WATCH: “On the Brink” – The full Dateline report on young adults with autism
“He very much liked his videos to the point where there was a while he would go back and forth to school with the duffel bag with 150 to 200 videos. He would get these impulses and needs to (think) ‘I have to take this to school with me,’” said his mother Lenore Kubicsko said.
Nick has Autism Spectrum Disorder and for years when he was a teenager it just wasn’t possible to take him to Disney.
On the spectrum of autism, Nick’s symptoms are more severe. He communicates through a computer device that generates speech and struggles with social interactions. He needs supervision and learns best in a one-on-one environment.
But now here they were — on the Dumbo ride in Fantasyland. Nick had a spark in his eyes. His mom and sister grinned from ear to ear.
They were able to make the trip because Lenore had found a new way to help Nick after he’d gone through a period of destructive behavior. His local school district on New York’s Long Island was paying for aides and tutors who would work with Nick in the home.
Problem was — all of that was about to be taken away. Nick was nearing his 21st birthday.
Federal law guarantees an education for children with developmental disabilities like autism until the age of 21. But after turning 21 (each state determines the exact date), those young adults lose the specialized help and structure they’ve had for most of their lives. And there is no equivalent state or federal support required to take over.

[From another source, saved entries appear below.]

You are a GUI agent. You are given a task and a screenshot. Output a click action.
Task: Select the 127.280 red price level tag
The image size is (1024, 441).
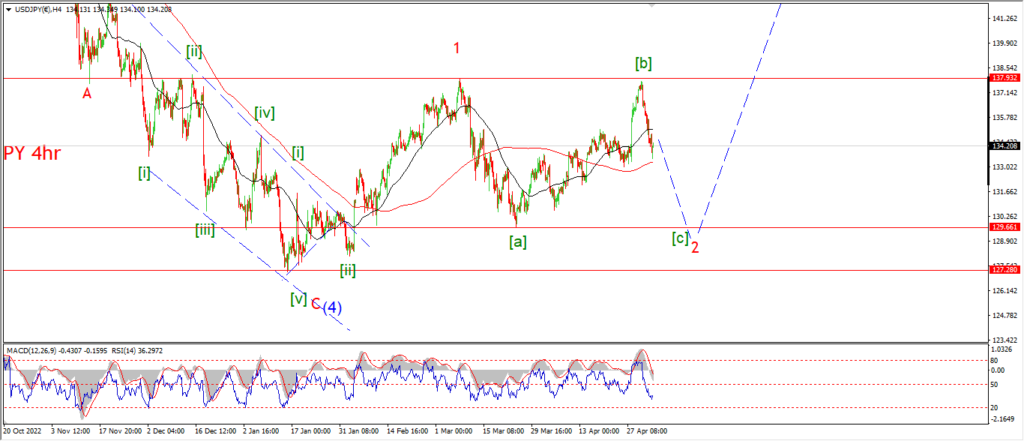[1003, 270]
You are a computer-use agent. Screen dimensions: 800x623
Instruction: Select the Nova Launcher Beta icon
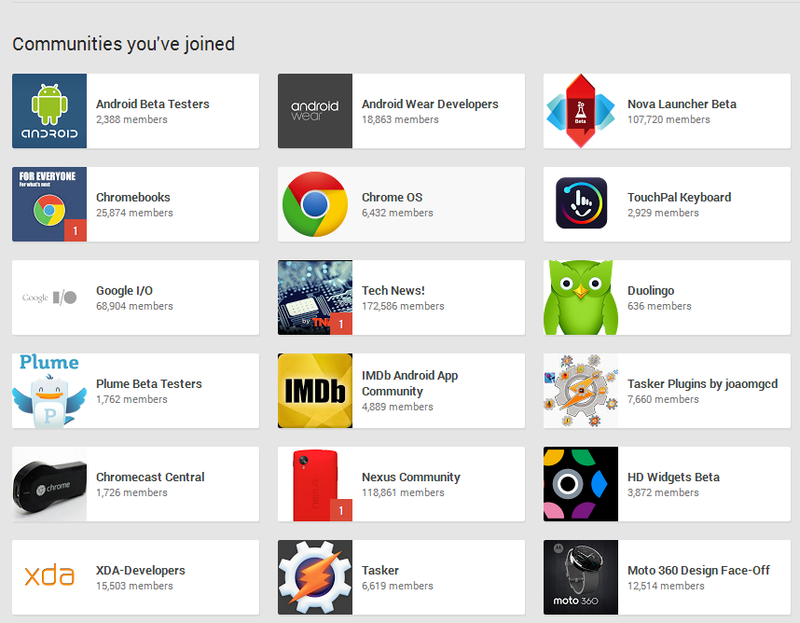click(580, 111)
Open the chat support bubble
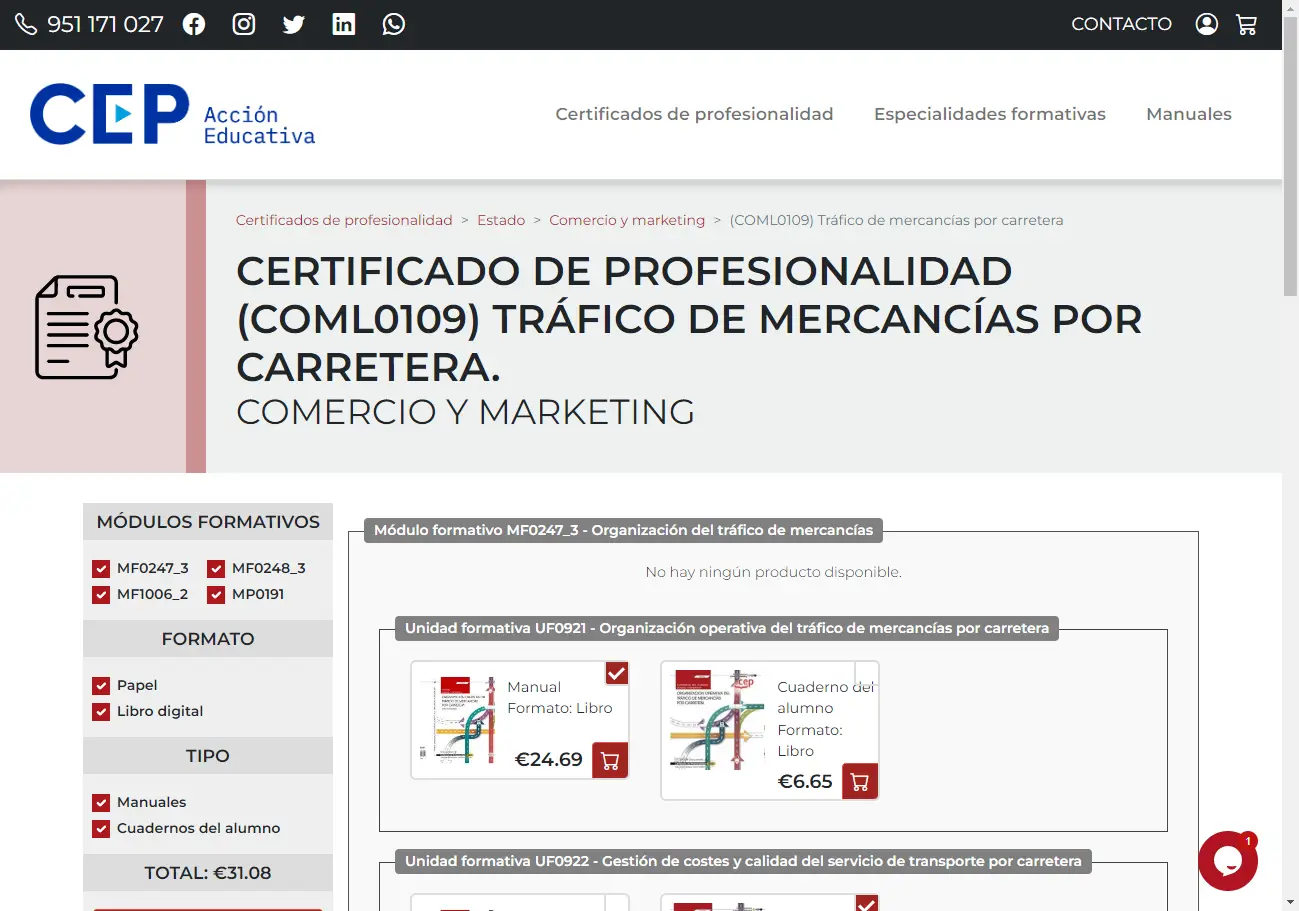 pyautogui.click(x=1227, y=861)
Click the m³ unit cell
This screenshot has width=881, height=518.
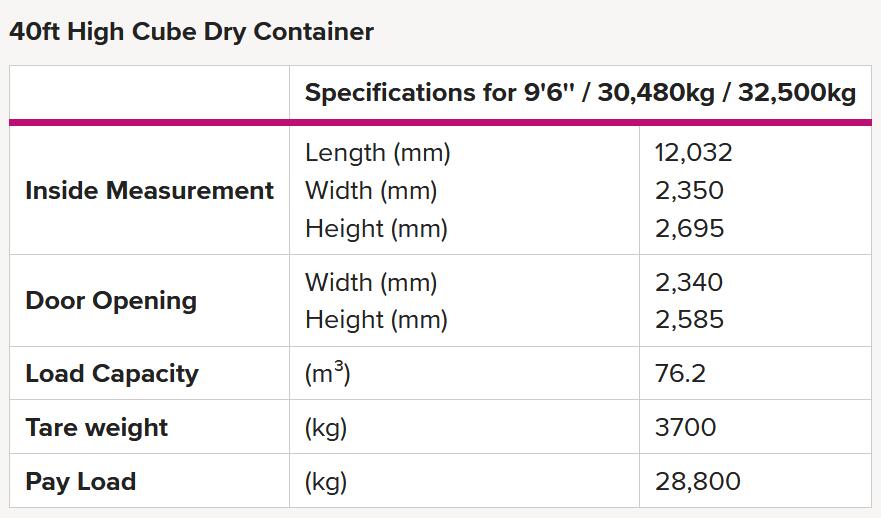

Parents of children with autism compare it to falling off a cliff.
Learn more: Autism, the Hidden Epidemic
“Happy graduation,” Lenore Kubiscko said with sarcasm in her voice. “Everything that we’ve worked for we are taking away and you will leap off a cliff into nothingness. Right now the picture is nothingness, it’s black. Absolutely black.”
Mary Clancy was feeling the same way. Her son Eric was about to turn 21 too and graduate from a specialized school for children with disabilities called the Rebecca School — a place he loved and thought of as his family away from home. After a legal battle, the Clancy’s won the right to have their local school district reimburse them for tuition, which averaged about $100,000 per year. But that would stop at graduation.
“Without purposeful things to do, he will fall back into the autism world. Into his own inner world,” Mary said. “He’s so much happier out of it. But that’s where his brain takes him. It’s hard.”
For three years, Dateline followed these two families as their sons graduated from the education system and moved into uncertain terrain.
We watched as these mothers navigated bureaucracies, made phone calls for hours on end and got on waiting lists that were filled with thousands of names already.
As adults, their sons are eligible for Social Security and they can apply for services funded by Medicaid. But they were warned by parents and other advocates that many of the programs offered would not be tailored to autism. And even for programs that they didn’t think were ideal, there are waiting lists. Every state decides how to spend its Medicaid dollars and so there are great variations from state to state. In Florida for example, there are waiting lists that contain as many as 20,000 people.
Autism prevalence rates have more than doubled over the last decade. And according to Linda Walder, Executive Director of the Daniel Jordan Fiddle Foundation, an advocacy group for adults with autism, an estimated half a million young people with autism will age out in the next ten years.